Les phénomènes d’inertie et de frottements au niveau de la couche limite doivent être expliqués brièvement pour mieux appréhender ce qui se produit au niveau du rail.
Les fluides en mouvement, au contact de parois, suivent la forme de la surface car s’en éloigner consisterait à créer des zones de vides et de basses pressions qui recollent immédiatement les particules à la paroi. La zone de fluide ainsi « aspirée » par la paroi est nommée couche limite
Lorsque la différence de vitesse devient importante, entre les particules freinées au contact direct de la paroi, et les particules plus éloignées, une différence de pression proportionnelle est produite (voir Bernoulli). La surpression provoque le décollement des particules en contact avec la paroi. Voir (Rebuffet). Les particules décollées suivent alors le courant général du fluide loin de la paroi et la zone de vide est comblée par des recirculations d’eau, ou d’air si la paroi est proche de la surface. Ce point de recirculation et de décollement de la couche limite est aussi influencé par la courbe de la surface et l’inertie du fluide. La position de ce point évolue donc suivant la vitesse et le rayon de courbure de la surface. Les amateurs de voile observent bien ce phénomène lorsqu’ils règlent leur voile, en surveillant des filaments repère (penons) sur l’extrados : Lorsque les penons s’inversent, ils mettent en évidence le phénomène de recirculation et indiquent au marin que la courbe de la toile est trop forte. Si la vitesse du vent est importante, l’angle de déviation qu’il accepte sans décrocher est faible, la voile doit donc être aplatie et tendue. Si le vent est faible il a peu d’inertie et supporte de virer sans décrocher, la courbure de voile pourra être importante.
. En choisissant le rayon de courbure du rail on peut maitriser la position du décollement et imposer au fluide un changement de direction, ou bien le laisser continuer sa route sans modifier sa trajectoire. L’absence de rayon de courbure (hard rail) force le décollement, le fluide ne modifie pas sa trajectoire, aucune force n’est transmise à la planche. Un rayon de courbure large (soft rail), emmène le point de décollement et en dehors de la trajectoire, en générant une déviation de la masse liquide, exerçant une force sur la planche.

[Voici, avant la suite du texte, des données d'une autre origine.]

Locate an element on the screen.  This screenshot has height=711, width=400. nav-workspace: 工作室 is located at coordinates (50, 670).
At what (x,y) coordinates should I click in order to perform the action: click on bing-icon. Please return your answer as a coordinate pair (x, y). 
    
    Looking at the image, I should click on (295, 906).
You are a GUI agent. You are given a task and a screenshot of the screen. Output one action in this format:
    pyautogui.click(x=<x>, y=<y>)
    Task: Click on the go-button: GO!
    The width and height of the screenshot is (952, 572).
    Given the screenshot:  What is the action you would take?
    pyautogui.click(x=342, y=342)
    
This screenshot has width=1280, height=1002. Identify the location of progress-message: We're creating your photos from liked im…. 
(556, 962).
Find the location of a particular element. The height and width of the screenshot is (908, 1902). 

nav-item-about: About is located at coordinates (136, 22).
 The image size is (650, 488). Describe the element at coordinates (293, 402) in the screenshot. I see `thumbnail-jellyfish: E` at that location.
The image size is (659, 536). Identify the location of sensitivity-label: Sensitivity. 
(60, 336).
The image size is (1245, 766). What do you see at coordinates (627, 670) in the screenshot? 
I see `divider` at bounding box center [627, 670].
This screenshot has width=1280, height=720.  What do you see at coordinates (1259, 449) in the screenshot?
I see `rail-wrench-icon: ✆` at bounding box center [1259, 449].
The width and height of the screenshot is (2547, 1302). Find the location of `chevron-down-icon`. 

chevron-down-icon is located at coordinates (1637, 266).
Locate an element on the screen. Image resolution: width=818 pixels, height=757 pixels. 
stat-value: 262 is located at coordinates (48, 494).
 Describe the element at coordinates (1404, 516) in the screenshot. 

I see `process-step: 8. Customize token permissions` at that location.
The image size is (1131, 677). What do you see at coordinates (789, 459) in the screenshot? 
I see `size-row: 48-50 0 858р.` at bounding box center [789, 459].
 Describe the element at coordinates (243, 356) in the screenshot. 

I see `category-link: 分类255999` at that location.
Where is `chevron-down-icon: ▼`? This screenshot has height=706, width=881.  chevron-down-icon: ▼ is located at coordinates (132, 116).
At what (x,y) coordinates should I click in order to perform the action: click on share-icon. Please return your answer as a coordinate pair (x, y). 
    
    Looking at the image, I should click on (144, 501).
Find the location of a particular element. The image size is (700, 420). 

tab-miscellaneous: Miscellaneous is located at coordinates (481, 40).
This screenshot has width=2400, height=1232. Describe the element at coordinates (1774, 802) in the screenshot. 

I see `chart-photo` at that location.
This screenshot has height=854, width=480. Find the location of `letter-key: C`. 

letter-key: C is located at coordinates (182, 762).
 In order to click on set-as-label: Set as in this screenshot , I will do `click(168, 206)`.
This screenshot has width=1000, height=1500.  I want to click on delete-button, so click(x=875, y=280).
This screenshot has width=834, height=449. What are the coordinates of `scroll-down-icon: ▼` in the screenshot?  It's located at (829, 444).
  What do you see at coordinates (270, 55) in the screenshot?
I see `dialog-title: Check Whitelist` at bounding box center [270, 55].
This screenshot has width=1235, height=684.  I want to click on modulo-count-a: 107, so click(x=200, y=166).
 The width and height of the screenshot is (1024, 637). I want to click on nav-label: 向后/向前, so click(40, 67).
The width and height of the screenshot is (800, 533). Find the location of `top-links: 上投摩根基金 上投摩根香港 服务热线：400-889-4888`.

Ces formules permettent d’évaluer les forces que peuvent produire la forme du rail :
Fx = Qm x (Vr -Vr x cos (α)) Équation 55
Fy = Qm x Vr x sin (α) Équation 56
Prenons pour exemple un rail soft dans un flux relatif de 20 km/h (5.5m/sec). Supposons aussi que l’angle de planing est nul pour analyser uniquement l’impact du rail sur l’écoulement. Evaluons les effets de rail sur une largeur d’élément de 0.3m. Estimons que ce rail soft possède un point de décollement à 0.02 m du fond (longueur L dans le schéma) et calcu-lons les forces pour des angles α de 10° à 40°. 40° étant l’angle maximal qui puisse être appliqué sans décollement, au-dessus de cet angle, le flux ne suivra pas la courbe et l’on peut considérer l’écoulement, décroché comme sur un hard rail, donc sans force d’aspiration de rail. Notons que le décollement peut être provoqué par un défaut de rugosité, ou une marque sur la surface. Le ponçage de la jonction des glaçages de pont et de fond doit donc être soigné au niveau du rail pour éviter de déclencher un décollement non souhaité.
Notons que le point de décollement modifie la longueur mouillée de l’élément, donc la surface de planing totale. Nous considérons ici cette variation comme négligeable et estimons la position de décollement de manière très approximative, nous proposons plus loin une méthode de calcul de cette position de point de décollement, mais pour l’instant cette approche nous suffit pour évaluer l’impact du rail.
Ce graphique montre qu’une zone de rail soft de 0.3 m de large, avec un angle de décollement de 40 ° peut pro-duire une aspiration Fy, maximale d’environ 7.5 kg (75N) aidant le surfeur à immerger son rail dans la vague. Une composante Fx d’environ 3 kg (27N) vient s’ajouter, elle produit une aspiration du nez de la planche vers l’intérieur de la vague, aidant le surfeur à plaquer dans la verticalité du Still point. Notons que le rapport Portance/trainée est plus grand aux faibles angles de décollement.